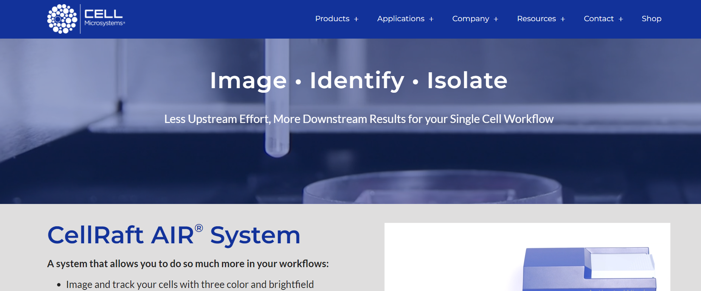Go to the Shop page
The width and height of the screenshot is (701, 291).
pyautogui.click(x=651, y=19)
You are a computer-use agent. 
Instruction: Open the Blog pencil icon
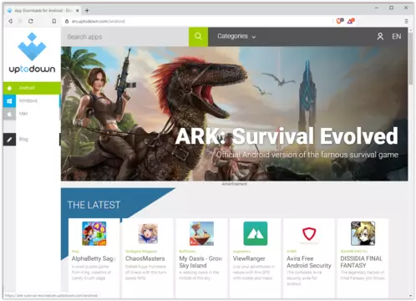(9, 140)
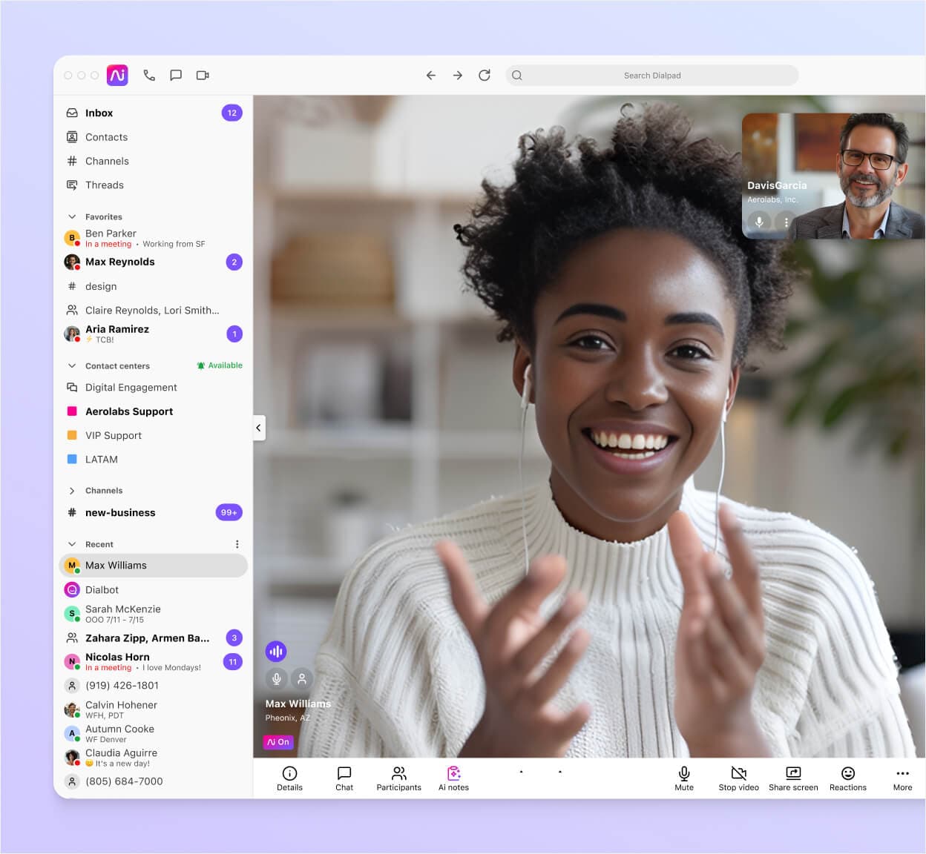Go to Threads in sidebar
926x854 pixels.
[104, 185]
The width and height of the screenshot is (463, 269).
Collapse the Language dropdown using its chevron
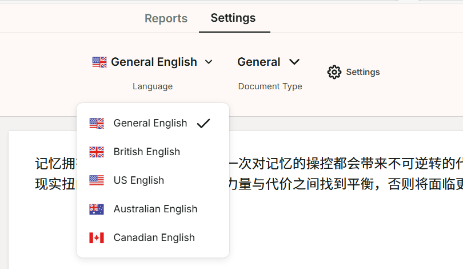[209, 62]
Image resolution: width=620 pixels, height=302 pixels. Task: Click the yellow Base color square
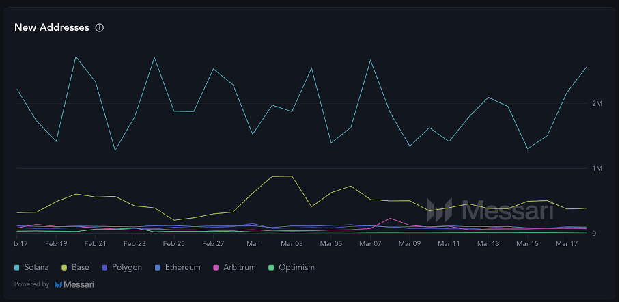coord(65,267)

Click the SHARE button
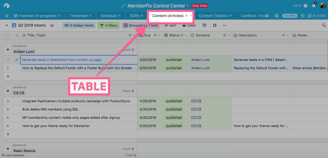[289, 16]

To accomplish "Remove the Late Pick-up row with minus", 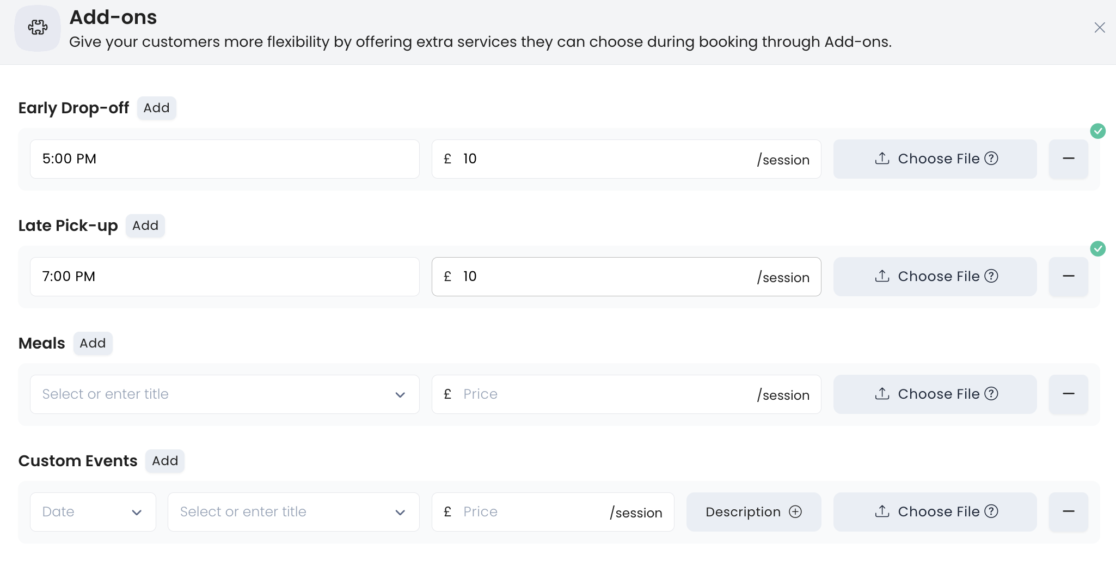I will (1068, 276).
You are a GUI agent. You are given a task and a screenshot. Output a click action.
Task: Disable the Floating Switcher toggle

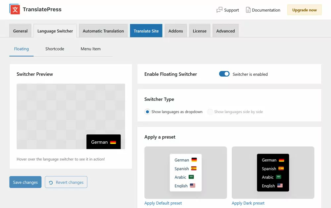(224, 74)
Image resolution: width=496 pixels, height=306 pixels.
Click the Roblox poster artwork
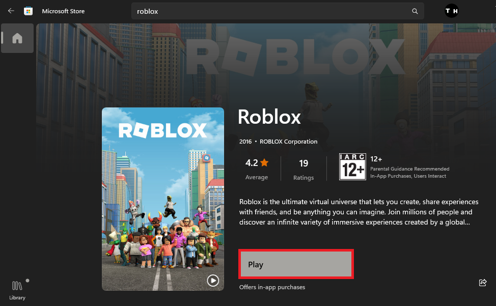[x=163, y=199]
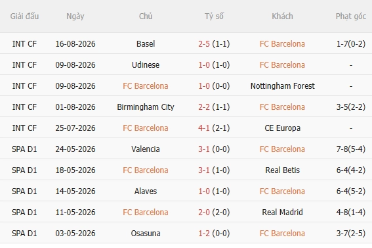Select Birmingham City team name
The height and width of the screenshot is (248, 372).
(x=146, y=107)
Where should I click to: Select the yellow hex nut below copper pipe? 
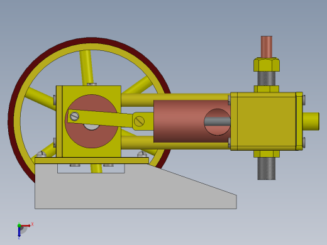point(267,65)
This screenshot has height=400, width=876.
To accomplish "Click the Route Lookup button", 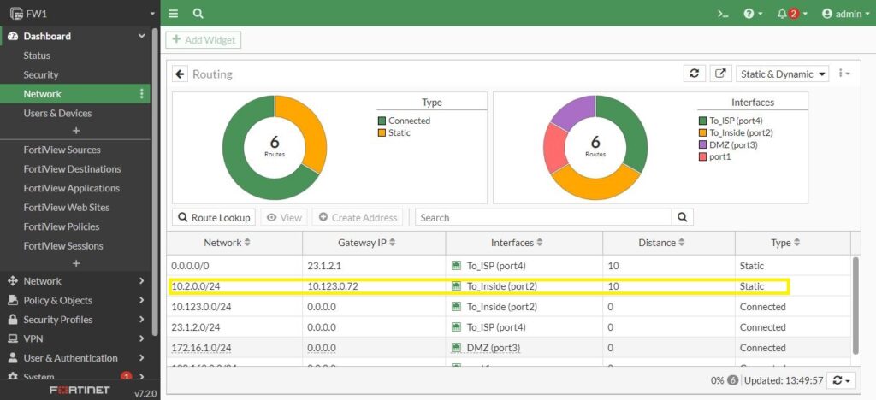I will 212,217.
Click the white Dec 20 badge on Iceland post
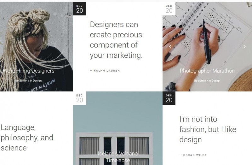Image resolution: width=252 pixels, height=165 pixels. tap(80, 98)
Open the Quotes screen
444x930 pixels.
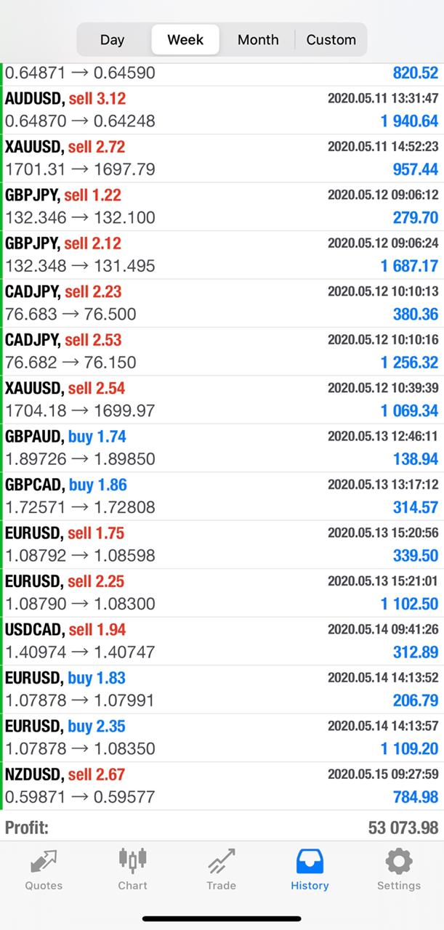tap(43, 869)
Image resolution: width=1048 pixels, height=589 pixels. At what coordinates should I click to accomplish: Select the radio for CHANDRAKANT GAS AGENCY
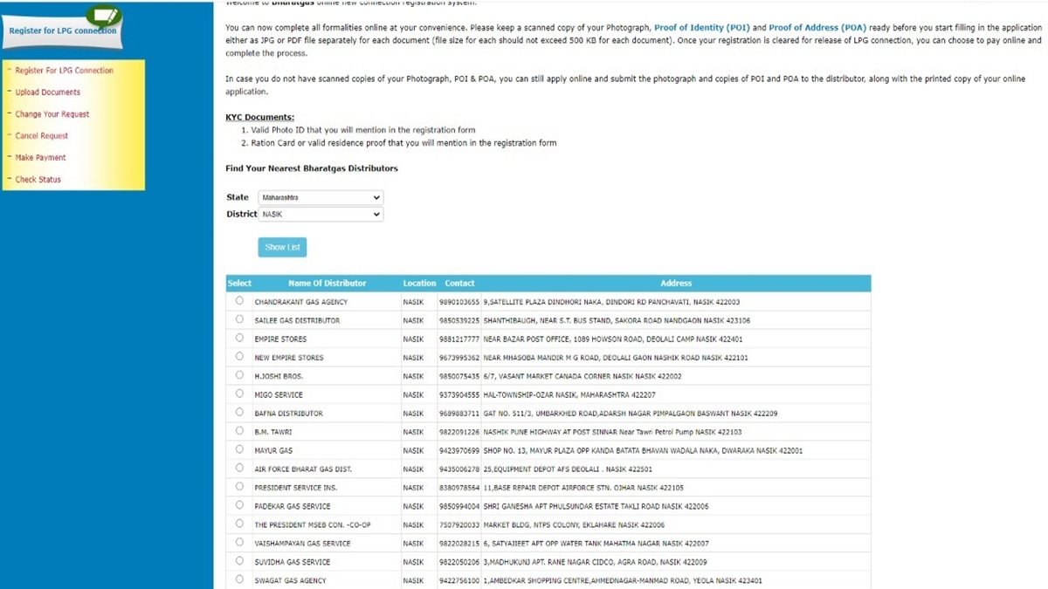[x=239, y=301]
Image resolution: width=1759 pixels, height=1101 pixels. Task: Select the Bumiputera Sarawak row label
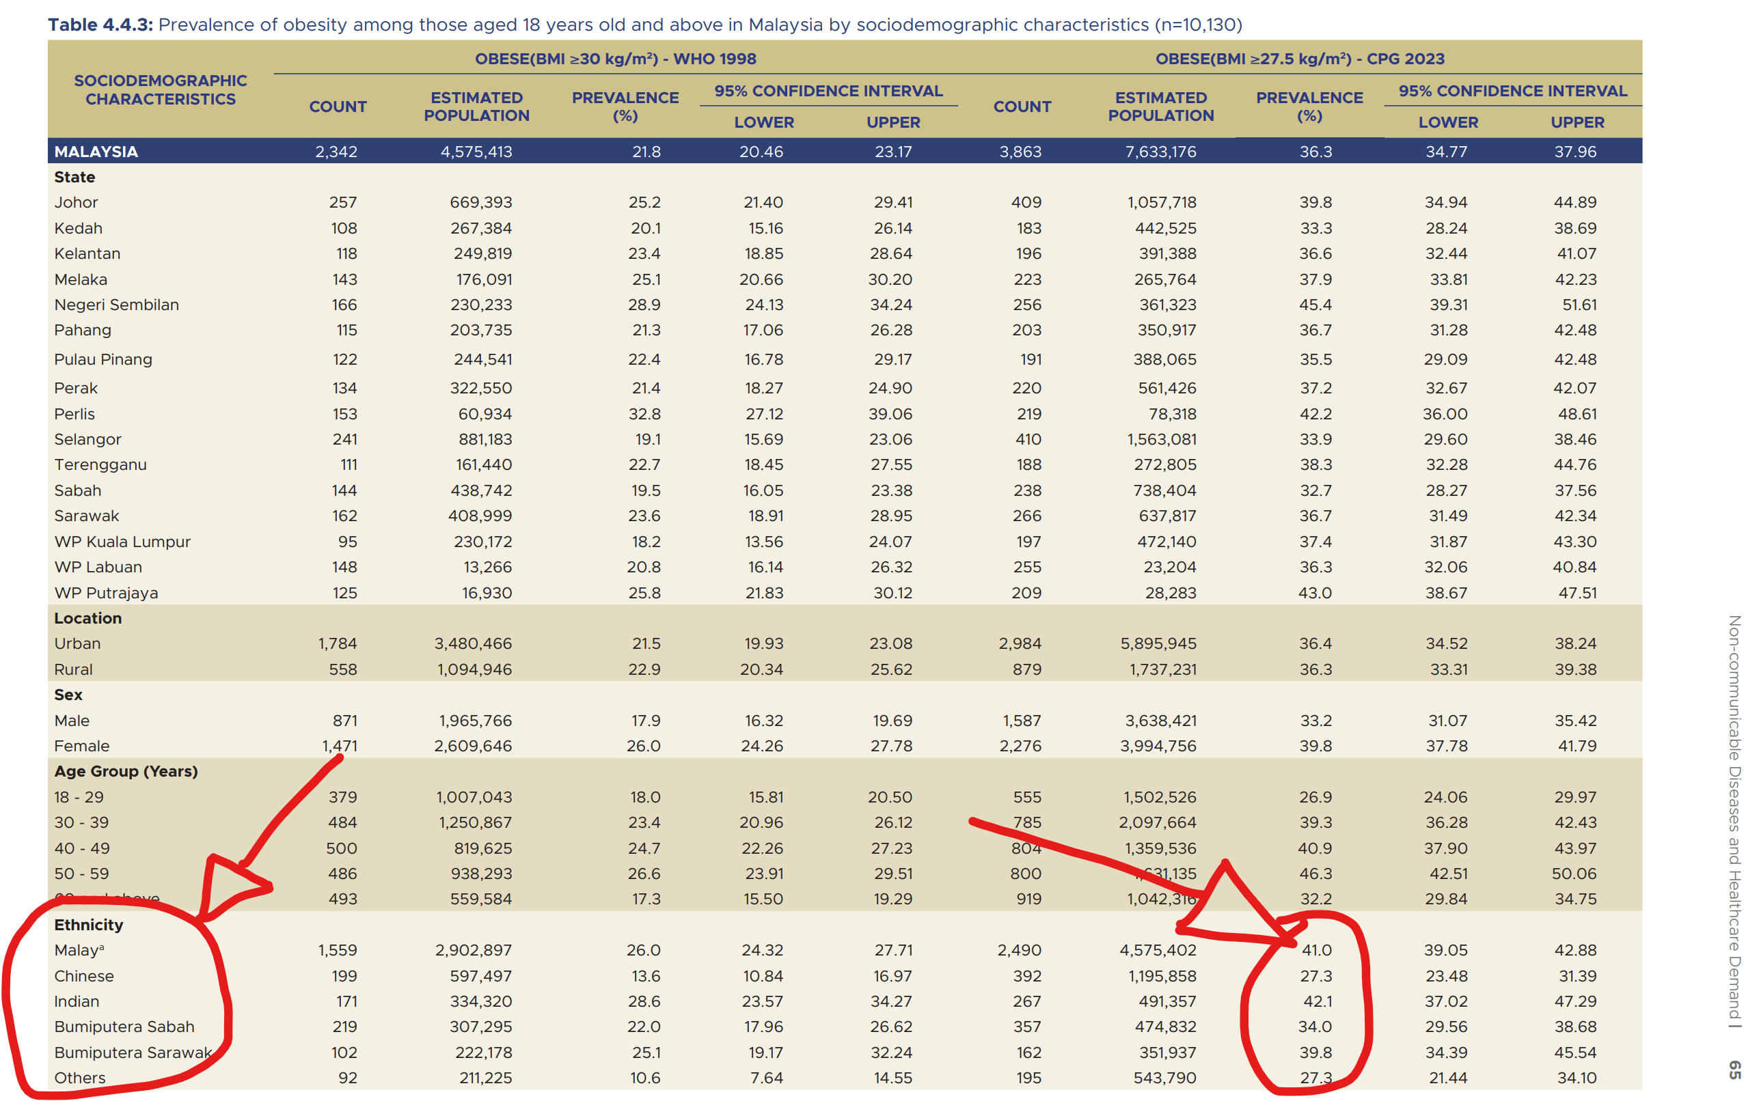(x=133, y=1052)
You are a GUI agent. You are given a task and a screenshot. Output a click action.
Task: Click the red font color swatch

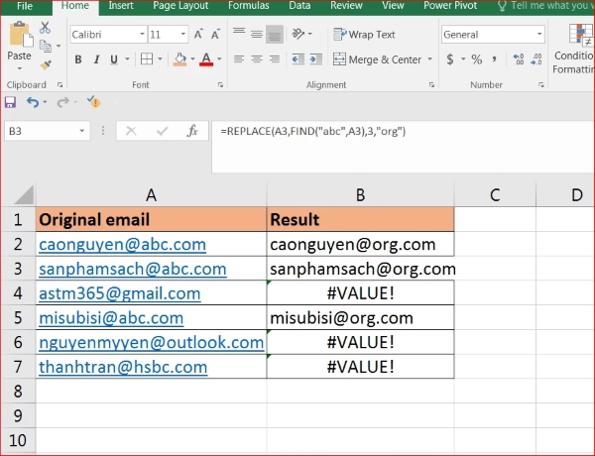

# EXERCISE GOAL:
Starting with the line that holds "Click the white Dec 20 badge on Iceland post", reproduce exactly each line up to and including the last line of the material above, and drop the pictures.

# OUTPUT BELOW:
Click the white Dec 20 badge on Iceland post
Image resolution: width=252 pixels, height=165 pixels. tap(80, 98)
Open the Quotes screen
444x930 pixels.
tap(43, 869)
Image resolution: width=1048 pixels, height=589 pixels. At what coordinates should I click to accomplish: Select the radio for CHANDRAKANT GAS AGENCY
[x=239, y=301]
Image resolution: width=1759 pixels, height=1101 pixels. Task: Select the Bumiputera Sarawak row label
(x=133, y=1052)
You are a GUI agent. You are given a task and a screenshot. Output a click action.
Task: Click the red font color swatch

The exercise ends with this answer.